Joe Bernik, Fifth Third Bank
Mr. Bernik is the Chief Information Security Officer for Fifth Third Bank, responsible for protecting Fifth Third Bank and its clients’ information systems from risks. He is also responsible for defining and implementing Enterprise-wide information security strategies for the Bank.
Mr. Bernik has more than 16 years of experience as a risk professional. He has developed risk management practices, procedures and standards for several Fortune 100 companies including several global banking organizations.
Mr.
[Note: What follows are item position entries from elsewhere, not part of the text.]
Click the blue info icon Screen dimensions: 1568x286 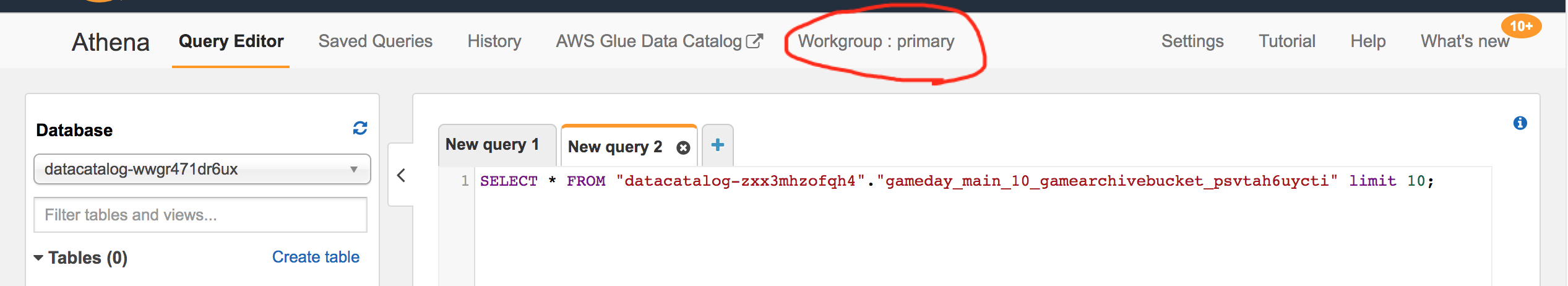1520,123
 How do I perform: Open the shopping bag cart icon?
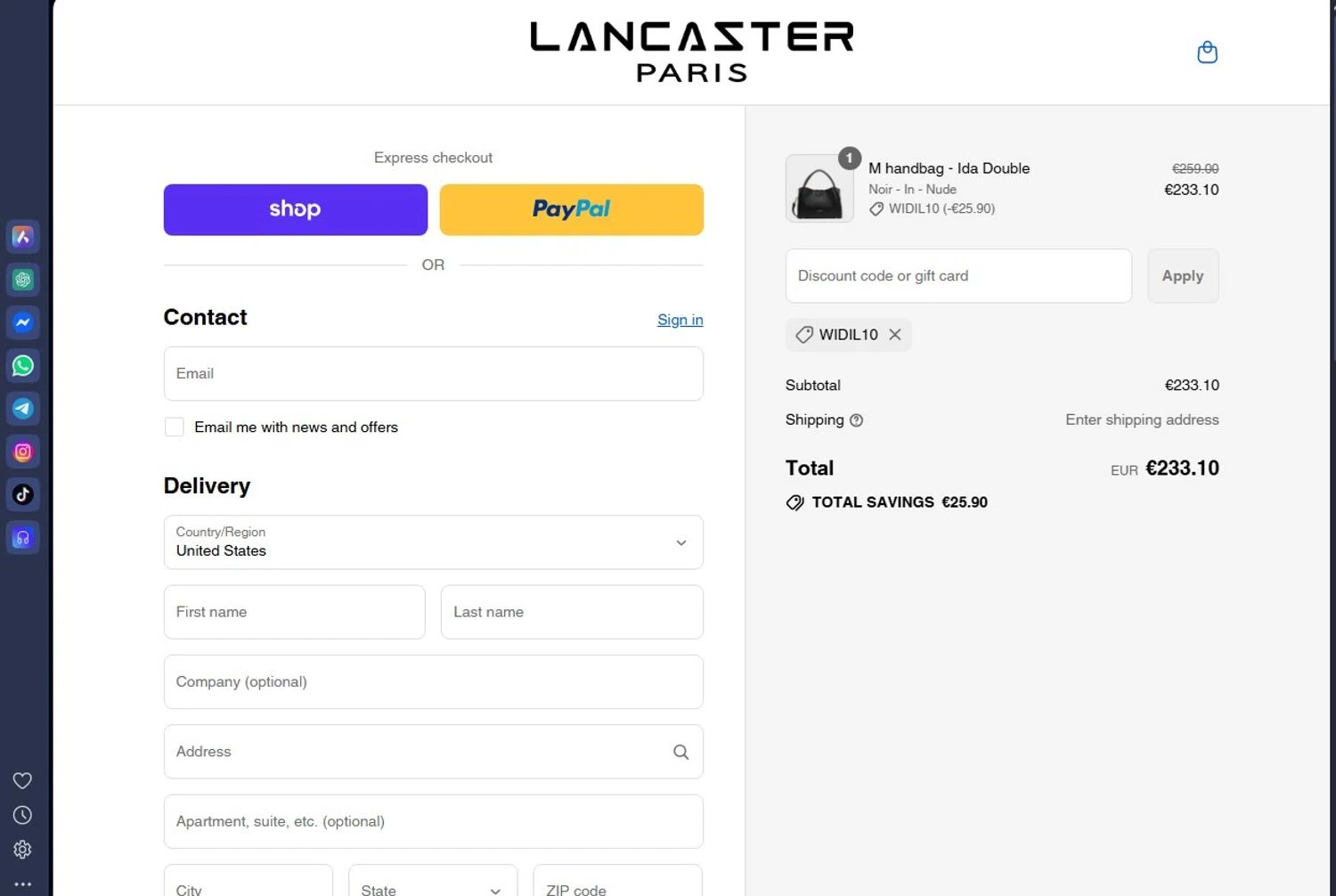(1207, 53)
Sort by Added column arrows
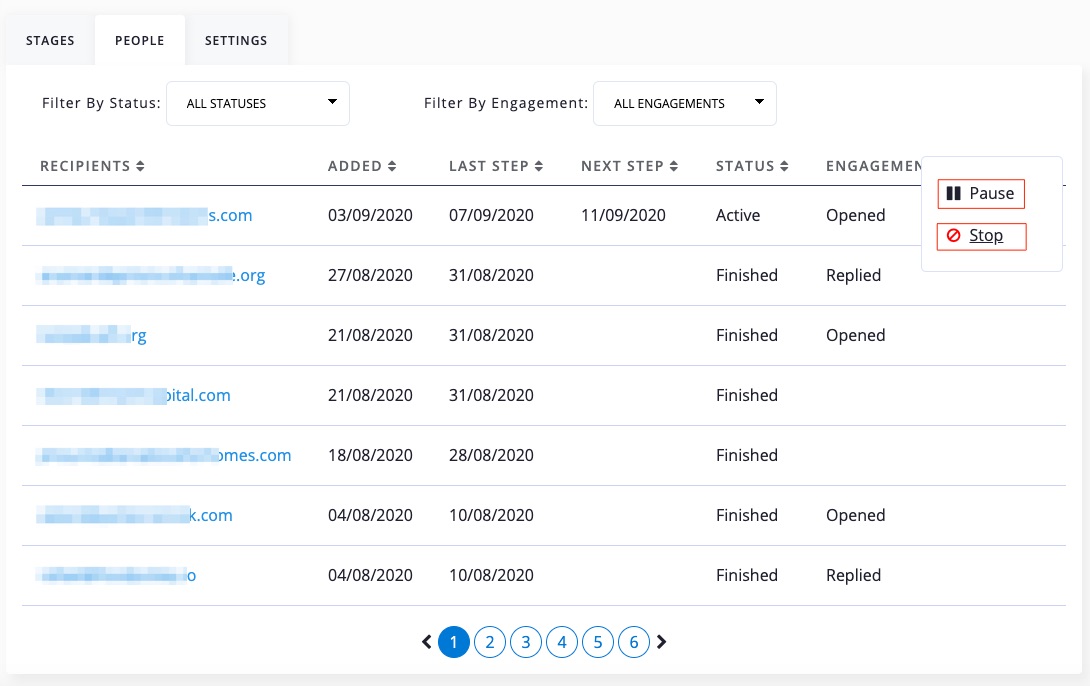 tap(392, 166)
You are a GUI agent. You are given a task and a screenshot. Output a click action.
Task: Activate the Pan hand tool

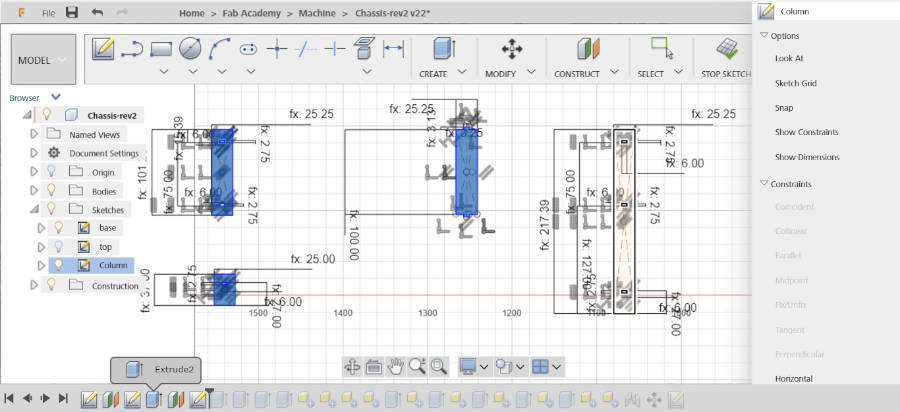click(396, 366)
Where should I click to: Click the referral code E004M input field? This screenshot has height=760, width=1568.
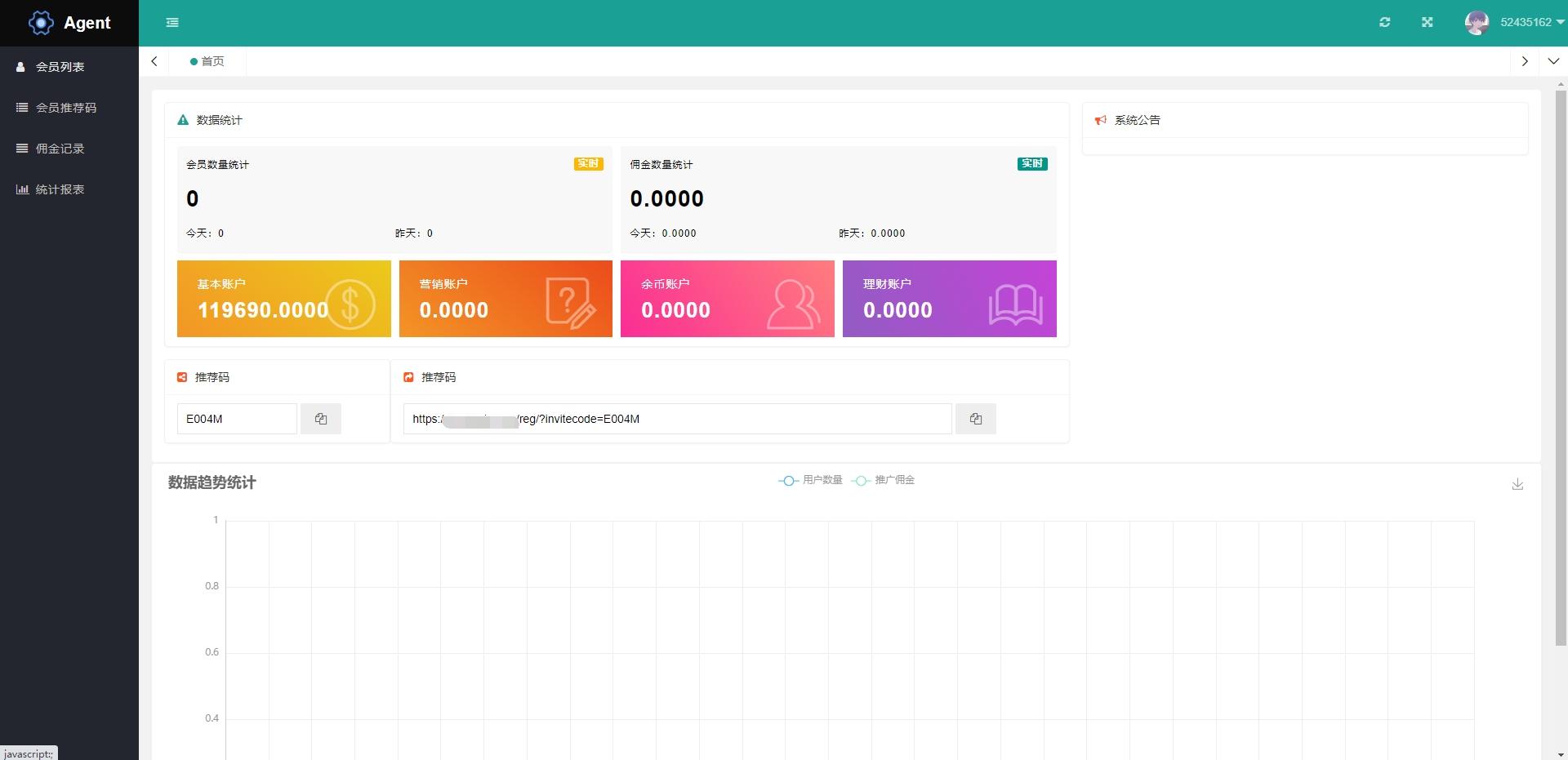[x=237, y=419]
Bernik currently serves as an advisor to the Federal Reserve on matters of information security and is on the steering committee of the Financial Services Sharing and Analysis Center (FS-ISAC).
Mahi Dontamsetti, DTCC
Mahi Dontamsetti is currently Director of Software Security at DTCC (Depository Trust & Clearing Corporation). DTCC handles over $ 1.8 Quadrillion in US securities, forming the bedrock for the financial industry. The software security program at DTCC is critical to DTCC’s business and the financial industry in general. Mr. Dontamsetti’s team is responsible for all aspects of software security including application risk, threat modeling, source code scanning, dynamic vulnerability analysis, education & training.
Mr. Dontamsetti in his previous roles has served as Global Head of Application Security at Barclays Capital, Chief Technologist at Lockheed Martin, CIO/Executive VP at various startups. He has authored two books on wireless communications, contributed chapters to security books and provided guidance and direction to international security standards bodies.
His volunteer activities include serving on the board of OWASP NY/NJ chapter and in the past on the advisory board of University of Maryland’s Center for Satellite and Hybrid Communications Networks.
Thien La, Sungard
Thien has over a decade of experience in Technology Risk and Application Security in the financial services industry. In 2001, he helped develop the first Application Risk program at a large tier one financial services firm in NYC that included an application risk assessment framework, business impact analysis, and penetration testing. Since then, he has led multiple Technology Risk programs at a leading tier one financial services firm including Application Security Testing (Static Code Analysis and Manual and Automated Penetration Testing), Metrics and Reporting (KPI/KRI analysis and development), and Systems Product Management (including online metrics portal, and issue tracking and risk catalog systems). He was also the acting lead for International off-shoring technology risk in Asia and Brazil, and served as the SME for Firm-wide Technology Systems.
Ajoy Kumar
Ajoy has extensive experience in designing, implementing, and managing enterprise Software Security Programs from the ground up. He is a strong believer in implementing application security by process re-engineering and implementing the technology controls over the development lifecycle. He believes application security education is core for the necessary transformation of the enterprise.
He has an MS in Security Management and EE and a BS in Computer Science.